The Bangles covered Big Star's "September Gurls" in 1986, while Cheap Trick's version of Big Star's "In the Street" became the TV theme song for "That '70s Show." Paul Westerberg, the former leader of the Replacements, was such a big fan that, in 1987, he wrote and recorded a song with his band titled "Alex Chilton." Its chorus goes: Children by the million sing for Alex Chilton when he comes 'round / They sing: 'I'm in love. What's that song? I'm in love with that song.'

Unfortunately for the reclusive Chilton, one of America's best rock and soul singers to never make it big, Westerberg was engaging in wishful thinking.

It's safe to say that very few children not directly related to him have a clue who Chilton is. And while a number of young and veteran musicians alike relish his music with the Box Tops, Big Star and on his own, their numbers are far too small to make him more than a quintessential cult artist.

"Even though I grew up in Memphis with Alex and Chris Bell, it wasn't until after the Box Tops reunited in 1996 that I found out they had been in a band together called Big Star," said bassist Bill Cunningham, who performs with the Chilton-led Box Tops.

Bell died in a car crash in 1978, the same year Big Star's third album was released. He was only 26.

Happily, all of the Box Tops' original members are still active, although guitarist-keyboardist John Evans stepped down in 2000 to focus on his work as a computer network administrator.

In addition to Chilton, 57, and Cunningham, 57, the band also includes two other original Box Tops: drummer Danny Smythe, 59, and lead guitarist Gary Talley, 60. On stage, they are augmented by keyboardist Barry Walsh.

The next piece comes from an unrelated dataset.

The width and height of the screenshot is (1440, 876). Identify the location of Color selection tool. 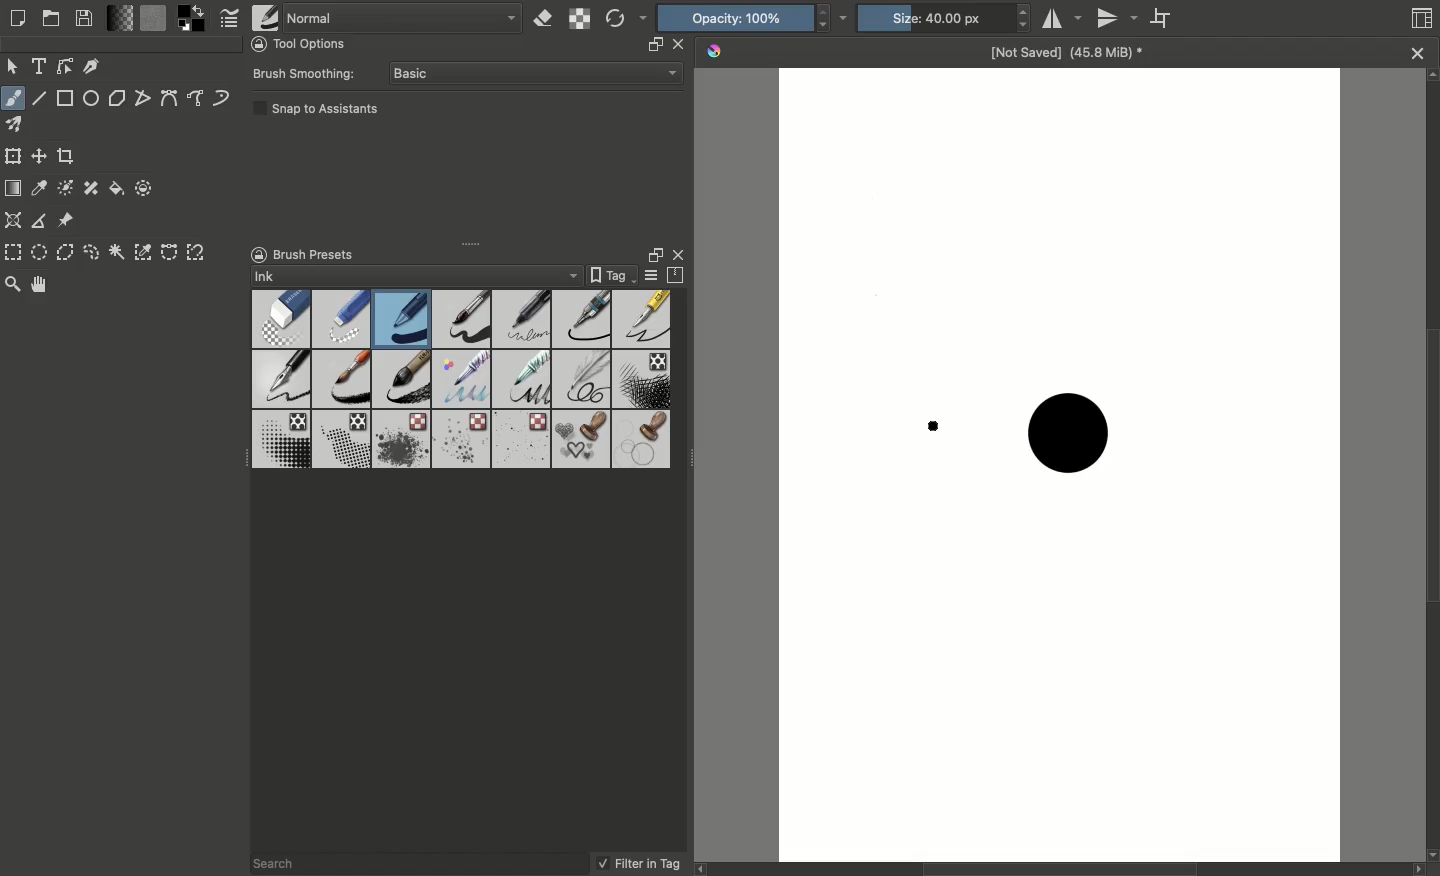
(144, 251).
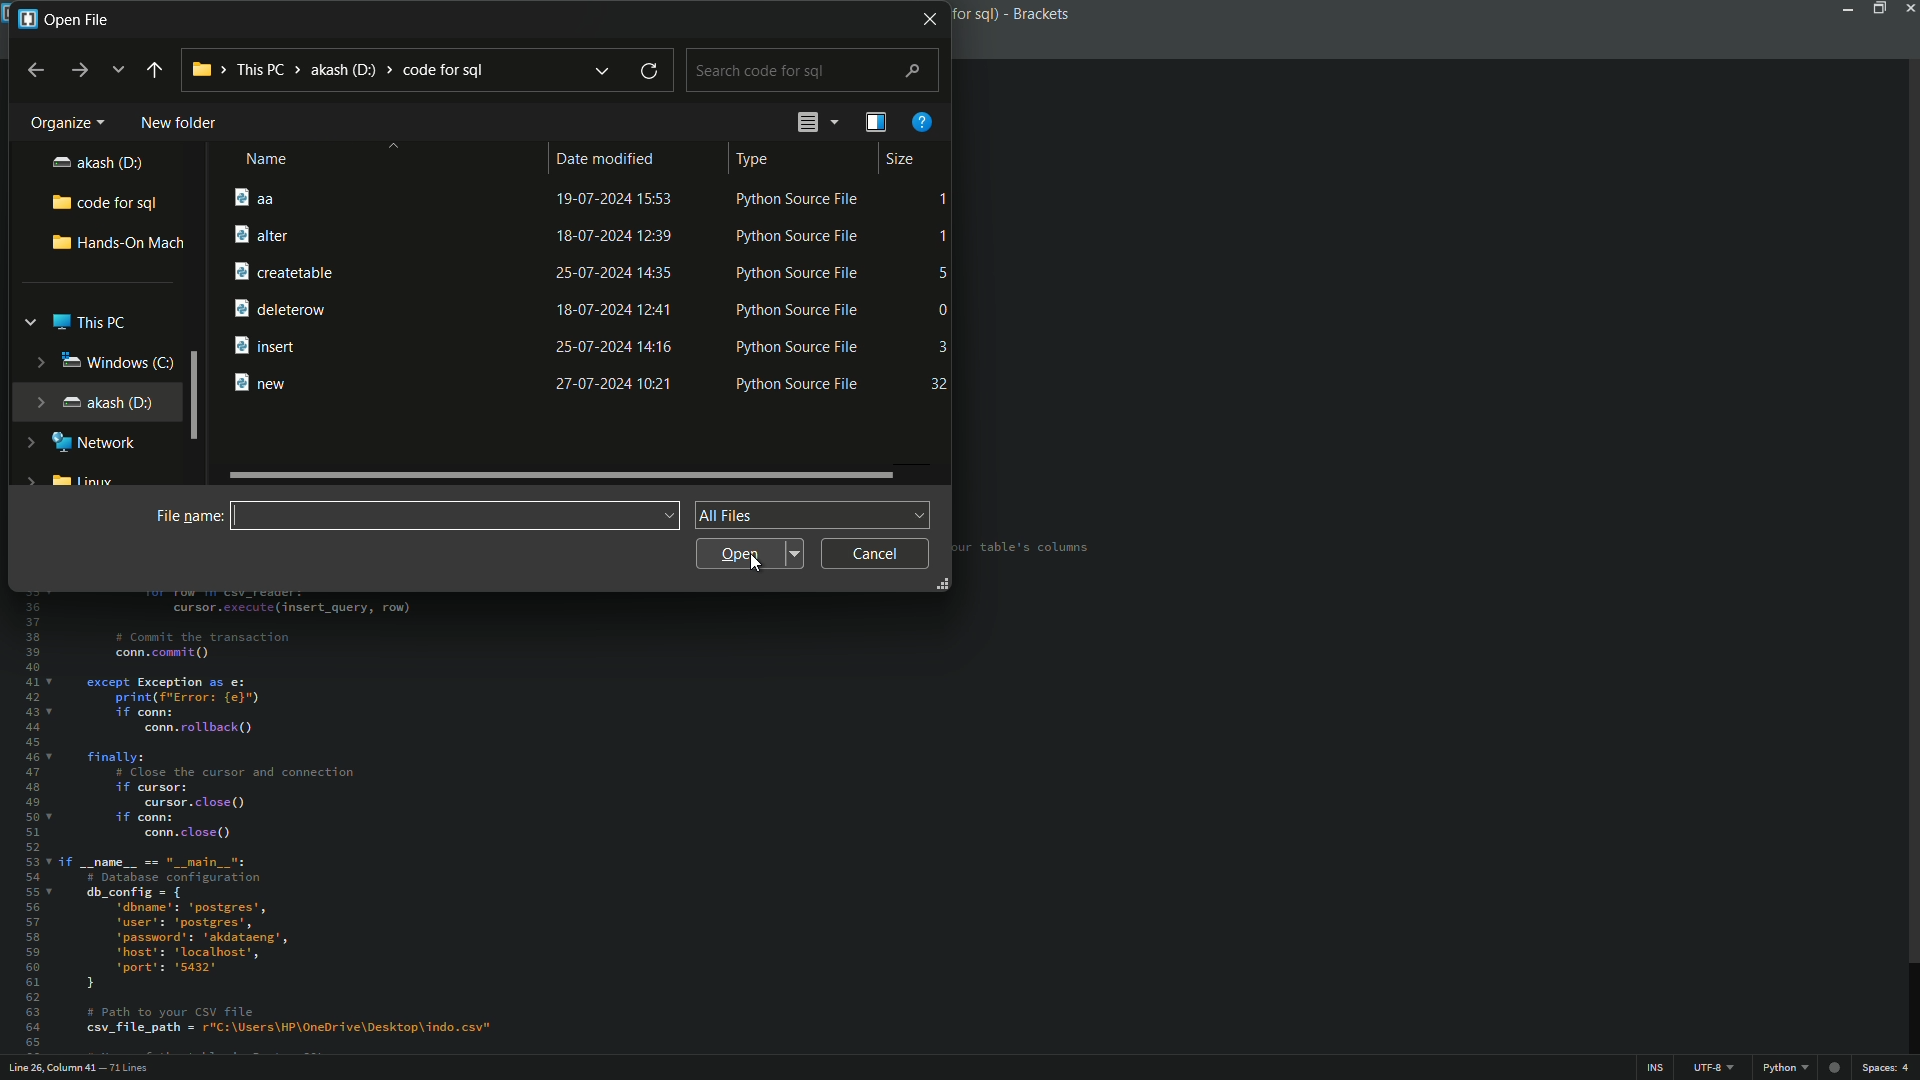 This screenshot has height=1080, width=1920. I want to click on cursor, so click(757, 570).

"I don't know that the group dynamic is any different today than it was back in the old days," Cunningham said. "Certain ones of us still get along better than others, and we're probably just as childish and immature in some ways. The peculiar thing is how similar it is to like it was before."

Sort of, but different.

Back in the day, the teenage members of the Box Tops were together 24/7 for nearly four years. Since regrouping in 1996 after a 26-year hiatus, the band's original members have performed an average of 20 shows per year.

Intriguingly, the scarcity of performances by the Box Tops has helped make its time on stage far more enjoyable.

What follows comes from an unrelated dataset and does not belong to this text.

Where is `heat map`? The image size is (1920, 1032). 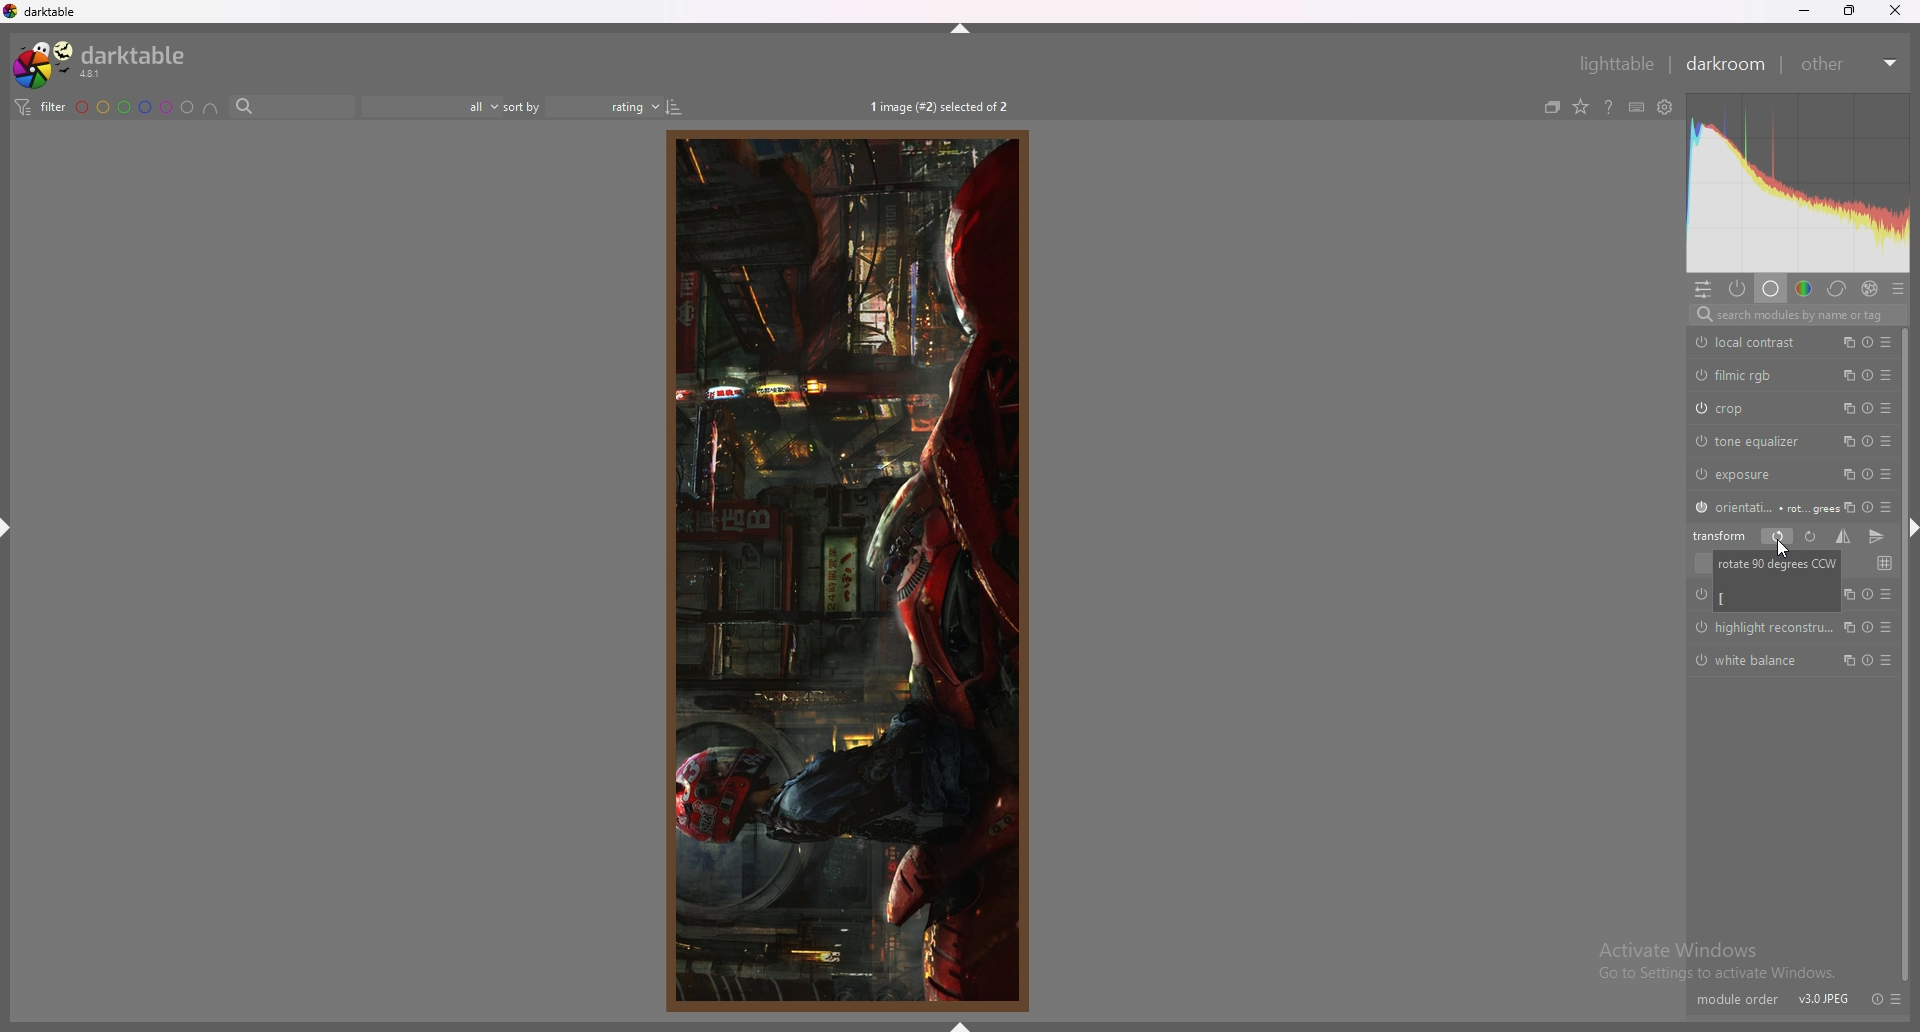 heat map is located at coordinates (1798, 184).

"That's exactly it," Cunningham said. "None of us depend on the band for a living, unlike when we were teenagers who were thrown on the road and had to live with each other, 365 days a year. We see each other so infrequently now that it's sort of a joy to get together."

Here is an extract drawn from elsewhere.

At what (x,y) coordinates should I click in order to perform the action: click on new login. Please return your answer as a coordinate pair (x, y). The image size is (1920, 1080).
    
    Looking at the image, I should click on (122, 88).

Chilton, a longtime New Orleans resident, is the only band member who has pursued a solo career in music for pretty much all of his adult life.

Smythe is a freelance commercial artist in Chicago, while Talley is a longtime Nashville studio musician. He has recorded with Willie Nelson, Waylon Jennings and Tammy Wynette and performed live with everyone from Dr. John and Billy Preston to Shelby Lynne and Warren Haynes.

Then there's Cunningham, who is such an accomplished contrabassist that he has performed at the White House with Pinchas Zuckerman and Itzak Perlman. He now works for the Federal Trade Commission in Washington, D.C.

"I try to keep that secret," Cunningham said. "It is a night-and-day difference working for the government and then going out on the road. I usually reserve my vacation days for any road trips; we only play a handful of shows a year."

Cunningham was the instigator of the Box Tops' highly unexpected reunion in 1996. It was prompted by his curiosity about how the band would sound if it recorded anew using modern technology.

"I just called up Alex, and he said, 'Sure. Who should we get?'" Cunningham recalled. "I said, 'I guess the original guys.' I called them up, and they said, 'Yeah, we'll do it, but Alex won't'. And I said: 'I called him, and he will.'"

The band, which released four albums from 1967 to 1969, recorded "Tear Off" for France's Last Call label in 1998. However, it consisted largely of vintage songs by other writers who had inspired the members of the Box Tops.

"I would like to do an album with all original material," Cunningham said. "Because we never have; we've always done somebody else's material, or some of Alex's. Some of us are writing. Hopefully, we'll (have) something in the not-too-distant future. It would be a discovery to see what we could come up with."